Occorre riflettere, ha concluso Rossi, sul fatto che la “scienza (economia inclusa) è sì “democratica ma solo all’interno di essa”. “Tutti coloro che ne stanno fuori – ha sottolineato – cioè la collettività dei cittadini, devono fidarsi del fatto che la comunità scientifica abbia regole severe, disegnate per far sì che essa lavori al meglio nell’interesse dell’umanità intera”. Rossi ha concluso la sua lectio con un invito perentorio agli economisti a far sentire la loro voce. “Ciò che nei tempi passati era solo raccomandabile – cioè che gli economisti facciano più e miglior divulgazione delle teorie e dei dati economici buoni, validati – diviene imperativo e urgente in tempi, come gli attuali, di onnipresente cattiva o imprecisa informazione economica, usata a fini politici. Ne va non solo del buon nome della professione economica, ma del corretto funzionamento delle nostre società democratiche”.

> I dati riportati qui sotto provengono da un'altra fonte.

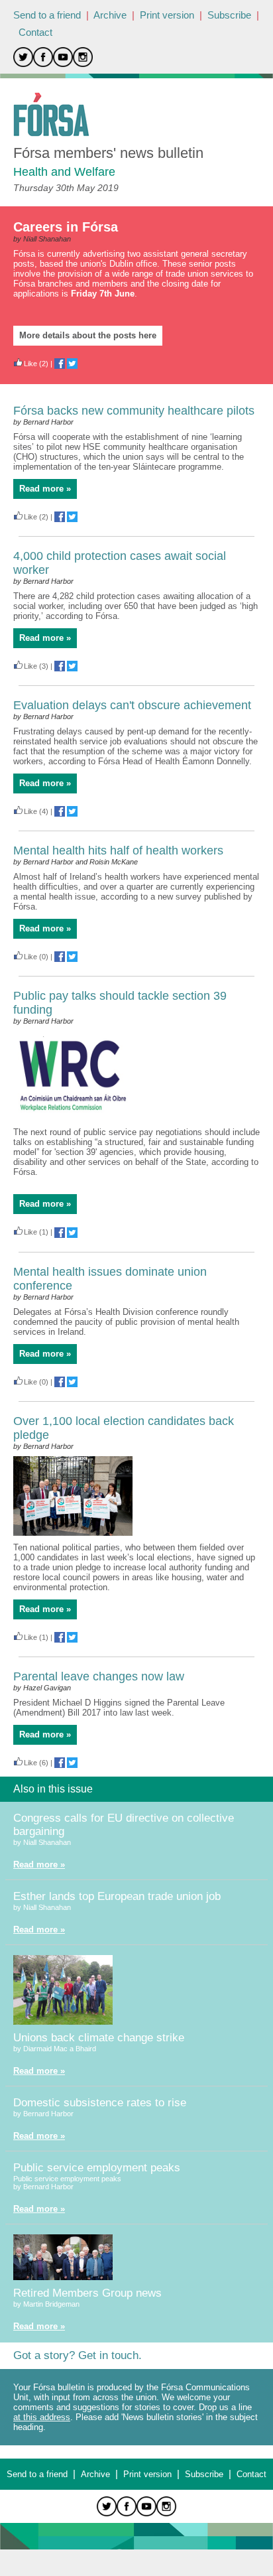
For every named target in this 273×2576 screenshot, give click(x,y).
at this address (41, 2417)
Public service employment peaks (96, 2167)
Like (30, 364)
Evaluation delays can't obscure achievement (132, 705)
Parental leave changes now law (98, 1676)
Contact (35, 32)
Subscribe (229, 15)
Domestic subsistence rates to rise (99, 2102)
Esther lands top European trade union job (117, 1896)
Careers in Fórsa (65, 227)
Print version (167, 15)
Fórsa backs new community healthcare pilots (133, 410)
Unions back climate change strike (98, 2037)
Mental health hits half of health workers (118, 850)
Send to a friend (47, 15)
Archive (110, 15)
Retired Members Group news (87, 2293)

Gli esempi, con i quali Rossi, ha motivato la sua analisi sono innumerevoli. Eccone uno. L’Italia cresce poco e meno di quanto potrebbe.”Il luogo comune recita che l’economia italiana potrebbe essere prospera e felice se solo l’Europa, per stolidità teutonica, e i mercati, per occasionali antipatie politiche, non le imponessero una camicia di forza finanziaria”.  Ma non è così: “La questione principale dell’economia italiana è che, quando si produce qualcosa (un macchinario industriale, un parere legale, una lezione di storia), non lo si fa in modo abbastanza efficiente”. E così “l’economia italiana soffre di uno svantaggio competitivo e di un difetto di crescita rispetto ad altre”.  Conclusione: “Le cause di questa situazione sono molteplici e non le discutiamo qui. Una cosa è certa: il problema non si risolve inducendo lo Stato a indebitarsi”.

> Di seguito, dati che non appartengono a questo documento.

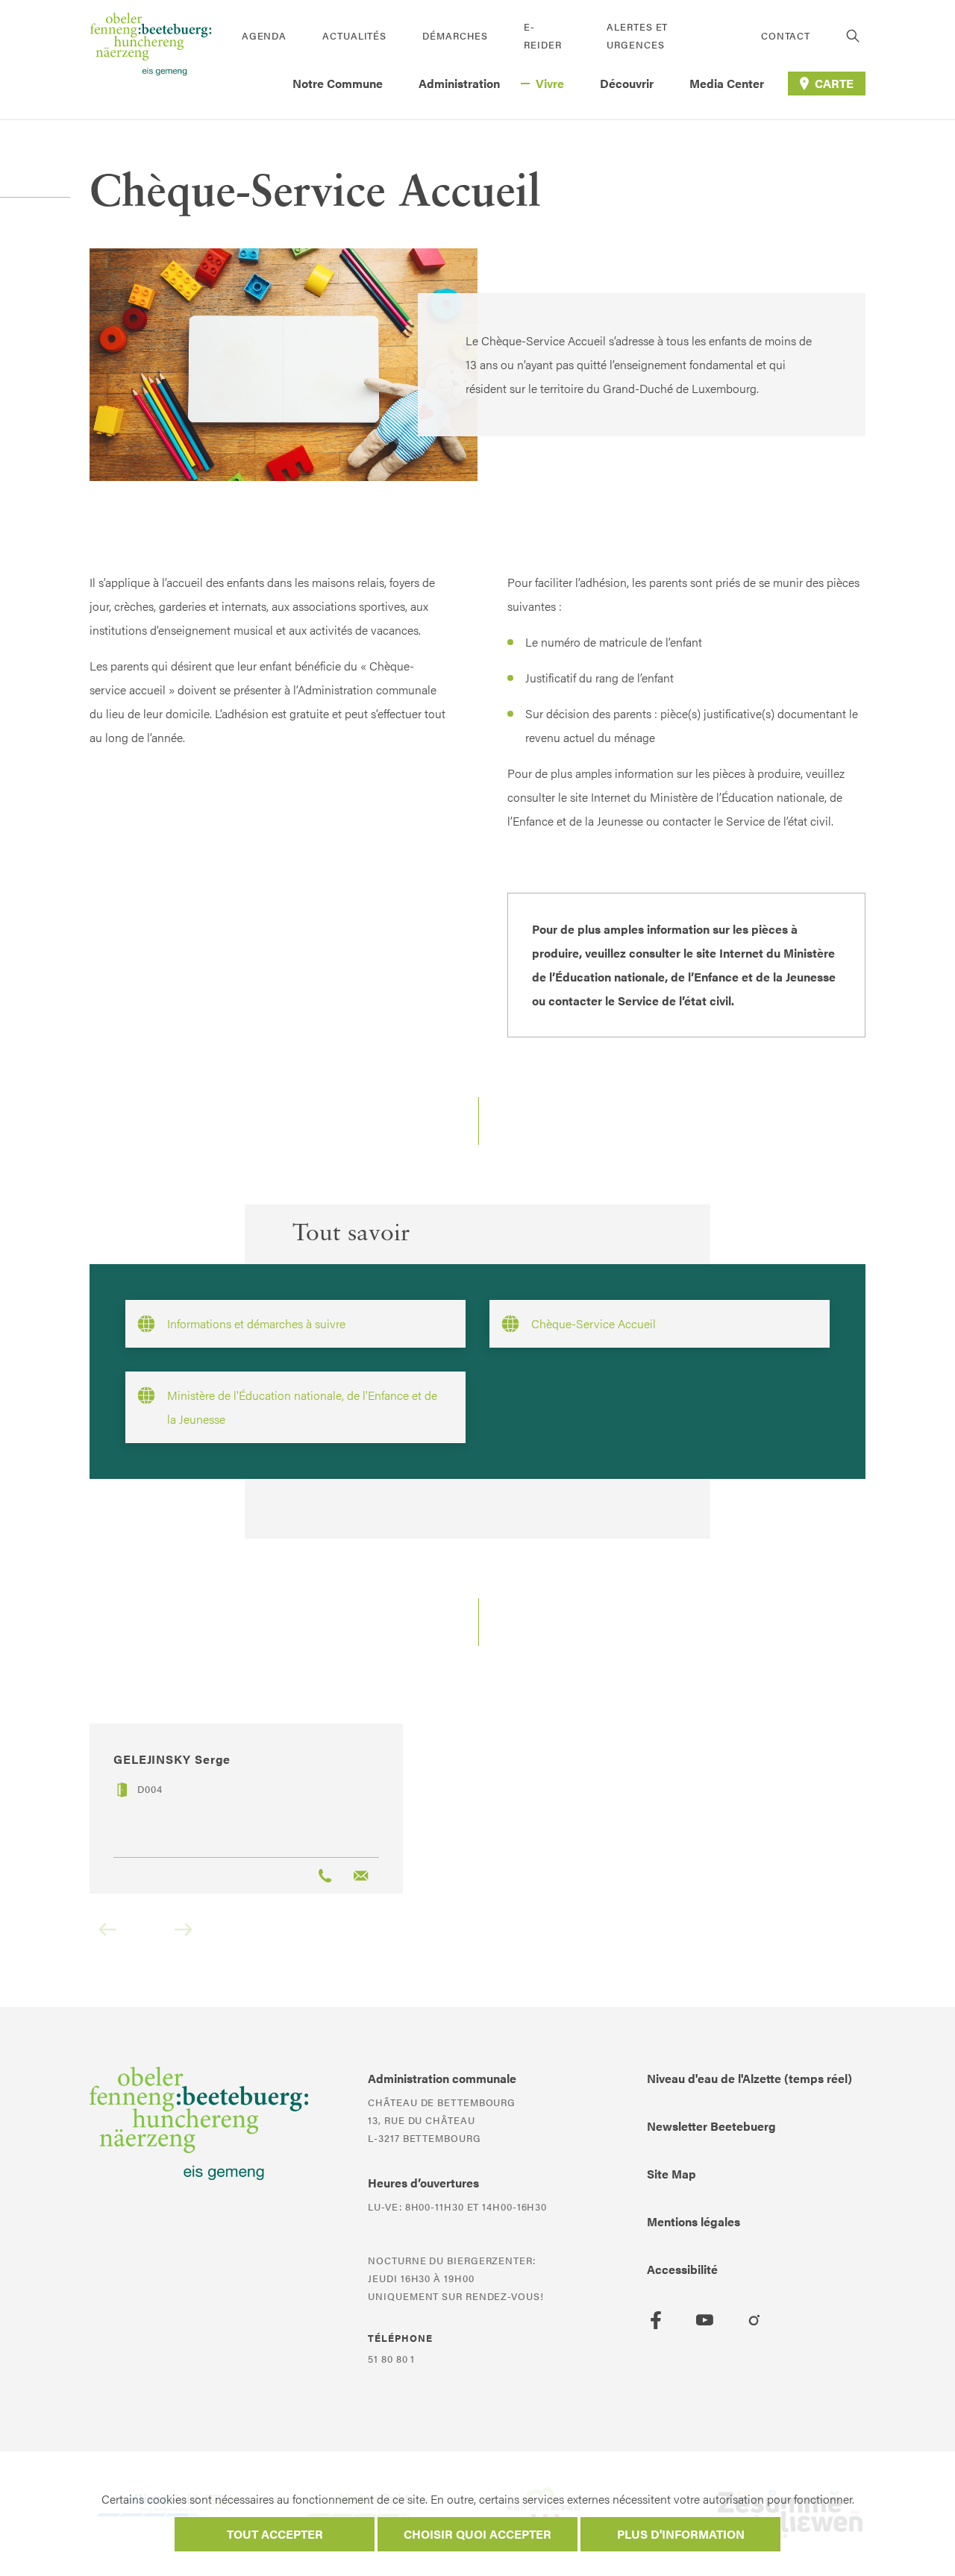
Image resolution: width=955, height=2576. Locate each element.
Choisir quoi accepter (477, 2533)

Nella sua Lectio Rossi si rivolge ai media e ai ricercatori ma non solo. La capacità di divulgare – intesa come capacità di tradurre ma anche di sfrondare e andare all’essenziale – “è divenuta imprescindibile per frenare la deriva verso superficialità, approssimazione, falsità, manipolazione che rischia di travolgerci. Chi sta in trincea e porta faticosamente avanti la frontiera della conoscenza nel suo campicello non può più voltare la testa e dire: non è affar mio, non può essere affar mio farmi capire dal vicino di casa che fa l’avvocato o l’idraulico. Così si diventa complici di chi fa della superficialità o della manipolazione il proprio credo. Di chi trasforma la politica economica o quella estera in marketing politico istantaneo”.